An early Yelp review mentions this added fee as a “kitchen appreciation” charge, also “unannounced”. Hope they get that fixed. Also how do people tip in these situations? The usual 18-20% on the pre-charge/pre-tax amount?
Agree that the $10 bread seems excessive but I’ll wait to see a pic. BTW the $5 bread at Superba is F%@# awesome.
I just realized that I have tried the Republique baguette because that same baguette comes gratis at lunch with the shakshuka (but no butter). It’s a nice baguette as baguettes go, but it didn’t leave me wanting to pay $8 for more of it (unless the butter somehow seals the deal).
it’s definitely not disclosed on the menu. but like @Omotesando i’ll give them a pass, easily fixable.
picture from the 'gram
Yup, tips can only legally go to those who in the world of fine dining are already the highest paid workers in the house and as a customer there is not a thing you can do about it other than accepting a 4% kitchen appreciation fee, which is the only way to legally compensate the schlubs in the back, absent a no tip model.
I went recently in New York to a restaurant that had gone to no tip and I actually liked it – knowing up front what the meal was going to cost, no mental gymnastics at the end of the meal figuring out the tip.

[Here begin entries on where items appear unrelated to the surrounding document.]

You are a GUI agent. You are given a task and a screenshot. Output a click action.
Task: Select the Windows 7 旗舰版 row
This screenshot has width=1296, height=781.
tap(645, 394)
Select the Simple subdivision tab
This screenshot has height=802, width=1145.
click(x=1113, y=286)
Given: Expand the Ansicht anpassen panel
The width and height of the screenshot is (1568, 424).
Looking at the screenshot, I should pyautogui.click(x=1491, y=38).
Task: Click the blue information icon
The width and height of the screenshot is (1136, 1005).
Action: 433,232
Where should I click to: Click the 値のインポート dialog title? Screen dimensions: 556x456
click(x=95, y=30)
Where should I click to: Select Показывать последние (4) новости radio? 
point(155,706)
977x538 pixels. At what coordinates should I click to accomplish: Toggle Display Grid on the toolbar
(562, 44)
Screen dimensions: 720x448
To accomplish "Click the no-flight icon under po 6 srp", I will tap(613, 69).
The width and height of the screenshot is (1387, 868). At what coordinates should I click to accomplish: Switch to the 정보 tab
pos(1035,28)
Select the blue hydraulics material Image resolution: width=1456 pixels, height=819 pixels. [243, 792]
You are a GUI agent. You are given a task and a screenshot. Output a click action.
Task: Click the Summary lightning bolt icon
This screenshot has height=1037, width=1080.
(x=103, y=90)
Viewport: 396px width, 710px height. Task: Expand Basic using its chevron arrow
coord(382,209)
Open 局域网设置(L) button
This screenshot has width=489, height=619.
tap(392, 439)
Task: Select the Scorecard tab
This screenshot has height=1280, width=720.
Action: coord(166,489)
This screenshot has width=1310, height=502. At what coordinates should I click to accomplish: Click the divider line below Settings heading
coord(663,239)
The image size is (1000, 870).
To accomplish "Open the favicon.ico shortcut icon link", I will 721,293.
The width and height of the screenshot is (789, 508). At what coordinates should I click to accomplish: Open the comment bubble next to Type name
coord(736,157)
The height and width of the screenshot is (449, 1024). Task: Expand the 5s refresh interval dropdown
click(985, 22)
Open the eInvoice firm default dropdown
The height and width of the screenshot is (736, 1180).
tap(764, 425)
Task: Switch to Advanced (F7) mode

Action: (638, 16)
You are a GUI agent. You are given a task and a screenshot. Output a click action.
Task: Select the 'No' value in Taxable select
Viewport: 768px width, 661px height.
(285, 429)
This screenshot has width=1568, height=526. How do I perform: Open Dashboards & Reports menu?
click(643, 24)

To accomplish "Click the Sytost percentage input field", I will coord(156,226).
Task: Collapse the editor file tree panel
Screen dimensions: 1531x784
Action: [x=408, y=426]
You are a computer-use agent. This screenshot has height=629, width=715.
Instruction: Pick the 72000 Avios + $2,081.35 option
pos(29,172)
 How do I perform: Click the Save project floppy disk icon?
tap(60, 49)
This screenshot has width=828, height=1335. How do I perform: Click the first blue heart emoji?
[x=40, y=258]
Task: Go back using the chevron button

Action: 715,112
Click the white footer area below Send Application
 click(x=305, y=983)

But it helped mentally that the menu had a lot of reasonably priced food options, so I wasn’t confronted upfront with seeing nothing but $45 bowls of pasta and $85 fish entrees, which is why a lot of restaurants who went no tip went back to a tipping model after customers freaked out at the menu prices.
I hold the bread at Republique in higher regard than you, but the butter or pan drippings do seal the deal.
You get a significant amount of butter and you get more baguette should you finish the first. The butter is excellent quality to boot.
So at Republique you’re essentially paying for bread service, not just a serving.
If the charge is not used for the stated purpose, the restaurant could face a consumer fraud lawsuit. That happened in SF, or at least the DA (who was to some extent grandstanding) threatened to sue and some restaurants settled.
Not stating any additional charge other than the expected sales tax on the menu is a big mistake.
Actually, cost of stone mills have gone down dramatically. Even in the consumer appliance market, a stone mill now runs 250 for the mockmill 100 ( which I love and highly recommend if you’re into bread baking). Believe Marc vetri is grinding his own flours at his places in philly. But obviously, bread program is def much more than just a mill, but it’s certainly much more doable now.
I heard they’re using Bub & Grandma’s.
I just tip 4% less so that the total “tip” I’m paying is 20%. Is that a dick move? If the servers dont’ like it, they should speak up to restaurant management.
I think that’s reasonable and fairly common.
I would not do that at a place where I’m a regular.